こんな奴と一緒に行かなければいけないのか。そもそも俺の身の安全は保証されるのか? 確かに歩くのも億劫だが、リスクの方が大きい気がする。
「なんでしょう、ボス」
「休んでいるところ申し訳ないけれど、ジェフの付き添いで一緒に地上まで行ってきてくれないかい? 彼、まだ本調子ではないみたいなんだ。君がいれば滅多な事も起きないだろうし、頼むよ」
面倒くさそうにウェアウルフ――ガウルは頭を掻く。
一連のやり取りを見て、俺は内心驚愕した。
喋る魔物なんて、見たことも聞いたこともない。人間の言語を理解する魔物が居ることさえイレギュラーだというのに。

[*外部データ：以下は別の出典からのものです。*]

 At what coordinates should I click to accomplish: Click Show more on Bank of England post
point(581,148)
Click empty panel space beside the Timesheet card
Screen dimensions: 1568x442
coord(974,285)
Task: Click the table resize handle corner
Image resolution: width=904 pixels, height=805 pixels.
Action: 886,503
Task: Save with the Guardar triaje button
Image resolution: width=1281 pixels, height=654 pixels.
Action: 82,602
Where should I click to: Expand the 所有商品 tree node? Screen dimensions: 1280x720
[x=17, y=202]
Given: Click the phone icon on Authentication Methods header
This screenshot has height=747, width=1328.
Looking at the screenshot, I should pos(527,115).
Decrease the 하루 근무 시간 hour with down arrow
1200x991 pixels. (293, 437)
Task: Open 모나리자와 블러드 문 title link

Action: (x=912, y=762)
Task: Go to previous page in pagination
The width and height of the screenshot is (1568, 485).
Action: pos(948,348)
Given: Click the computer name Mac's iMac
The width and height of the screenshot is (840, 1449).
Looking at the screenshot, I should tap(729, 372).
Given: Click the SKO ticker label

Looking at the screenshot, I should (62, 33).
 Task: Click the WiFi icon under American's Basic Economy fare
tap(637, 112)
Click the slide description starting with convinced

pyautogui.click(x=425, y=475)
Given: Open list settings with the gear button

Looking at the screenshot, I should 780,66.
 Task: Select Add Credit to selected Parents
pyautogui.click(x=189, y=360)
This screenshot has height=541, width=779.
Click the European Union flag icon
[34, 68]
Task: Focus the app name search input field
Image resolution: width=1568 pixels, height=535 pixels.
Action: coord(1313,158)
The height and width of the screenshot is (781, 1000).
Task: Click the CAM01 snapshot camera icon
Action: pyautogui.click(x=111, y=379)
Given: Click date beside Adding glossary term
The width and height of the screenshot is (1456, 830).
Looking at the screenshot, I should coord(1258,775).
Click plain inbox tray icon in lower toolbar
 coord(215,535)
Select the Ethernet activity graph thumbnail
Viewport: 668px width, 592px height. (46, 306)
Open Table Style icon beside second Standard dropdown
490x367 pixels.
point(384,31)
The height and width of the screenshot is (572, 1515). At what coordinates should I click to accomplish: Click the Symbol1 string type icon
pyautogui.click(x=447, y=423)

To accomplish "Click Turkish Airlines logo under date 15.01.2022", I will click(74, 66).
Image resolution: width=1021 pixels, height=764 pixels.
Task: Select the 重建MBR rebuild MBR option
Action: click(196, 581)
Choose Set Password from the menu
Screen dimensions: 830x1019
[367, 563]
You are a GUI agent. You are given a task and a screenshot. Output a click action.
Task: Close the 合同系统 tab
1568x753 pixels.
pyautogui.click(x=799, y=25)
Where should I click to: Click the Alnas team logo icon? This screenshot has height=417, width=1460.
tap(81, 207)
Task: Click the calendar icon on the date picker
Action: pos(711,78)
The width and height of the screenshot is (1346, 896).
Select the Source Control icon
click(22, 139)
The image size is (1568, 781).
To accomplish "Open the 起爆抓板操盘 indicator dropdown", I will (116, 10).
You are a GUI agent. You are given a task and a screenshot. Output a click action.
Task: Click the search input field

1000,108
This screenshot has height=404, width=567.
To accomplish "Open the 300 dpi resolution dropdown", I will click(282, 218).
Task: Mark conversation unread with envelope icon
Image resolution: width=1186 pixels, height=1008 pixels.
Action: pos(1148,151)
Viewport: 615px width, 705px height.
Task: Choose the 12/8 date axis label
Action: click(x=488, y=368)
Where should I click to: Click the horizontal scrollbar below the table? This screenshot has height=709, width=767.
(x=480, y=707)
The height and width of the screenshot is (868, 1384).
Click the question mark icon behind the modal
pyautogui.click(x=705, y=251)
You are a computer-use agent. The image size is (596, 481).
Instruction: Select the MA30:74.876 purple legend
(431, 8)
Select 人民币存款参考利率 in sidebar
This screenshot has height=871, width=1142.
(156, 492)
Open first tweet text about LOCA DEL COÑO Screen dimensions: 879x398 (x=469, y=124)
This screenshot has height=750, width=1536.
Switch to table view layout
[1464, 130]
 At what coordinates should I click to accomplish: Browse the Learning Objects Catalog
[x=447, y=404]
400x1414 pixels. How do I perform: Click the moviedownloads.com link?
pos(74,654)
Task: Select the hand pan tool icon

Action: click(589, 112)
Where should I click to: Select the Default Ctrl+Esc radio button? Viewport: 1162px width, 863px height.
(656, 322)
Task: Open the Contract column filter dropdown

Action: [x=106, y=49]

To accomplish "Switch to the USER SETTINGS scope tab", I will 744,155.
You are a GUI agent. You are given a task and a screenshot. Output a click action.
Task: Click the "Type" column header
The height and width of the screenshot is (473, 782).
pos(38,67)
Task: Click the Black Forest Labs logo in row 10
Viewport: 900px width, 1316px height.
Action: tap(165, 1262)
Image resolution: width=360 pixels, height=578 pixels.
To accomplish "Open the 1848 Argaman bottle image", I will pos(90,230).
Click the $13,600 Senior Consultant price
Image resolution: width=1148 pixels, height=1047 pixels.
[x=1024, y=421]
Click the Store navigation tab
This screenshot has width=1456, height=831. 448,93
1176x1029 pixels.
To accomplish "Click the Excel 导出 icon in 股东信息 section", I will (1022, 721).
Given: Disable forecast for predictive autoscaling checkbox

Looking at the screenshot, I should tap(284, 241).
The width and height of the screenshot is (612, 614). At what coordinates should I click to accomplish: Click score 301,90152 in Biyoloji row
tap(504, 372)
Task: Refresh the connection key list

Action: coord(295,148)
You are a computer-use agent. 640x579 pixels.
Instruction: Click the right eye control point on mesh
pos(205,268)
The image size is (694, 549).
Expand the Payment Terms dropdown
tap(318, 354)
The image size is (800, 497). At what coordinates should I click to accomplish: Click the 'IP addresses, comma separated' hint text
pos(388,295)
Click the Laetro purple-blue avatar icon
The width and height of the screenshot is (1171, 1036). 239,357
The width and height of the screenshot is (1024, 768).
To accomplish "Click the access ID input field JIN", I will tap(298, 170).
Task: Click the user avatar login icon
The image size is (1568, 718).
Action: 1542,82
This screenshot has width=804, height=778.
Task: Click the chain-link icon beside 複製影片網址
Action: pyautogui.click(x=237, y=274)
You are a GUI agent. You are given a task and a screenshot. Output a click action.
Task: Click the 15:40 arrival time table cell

「……わかりました。ボスの頼みなら引き受けましょう」
「さっすがガウル君、頼りになるよ」
「っ、あまり褒めないでください。毛がぞわぞわする」
ガウルはぶるぶると身震いして――けれど、尻尾をぶんぶんと振っているあたり嬉しいらしい。見た目に似合わずわかりやすい奴みたいだ。
「よろしく頼む」
「ああ、お前はさっきの腕の奴か。旨かったよ、お前の左腕。久方ぶりに新鮮な生肉を食えた」
「そうか……良かったな」
色々と突っ込み所もあるし、他にも問い質したい事は山ほどある。けれど、それらはミルの無事を確認してからでも遅くない。
そうして俺は、奇妙な魔物ガウルと共に地上へ戻る事となった。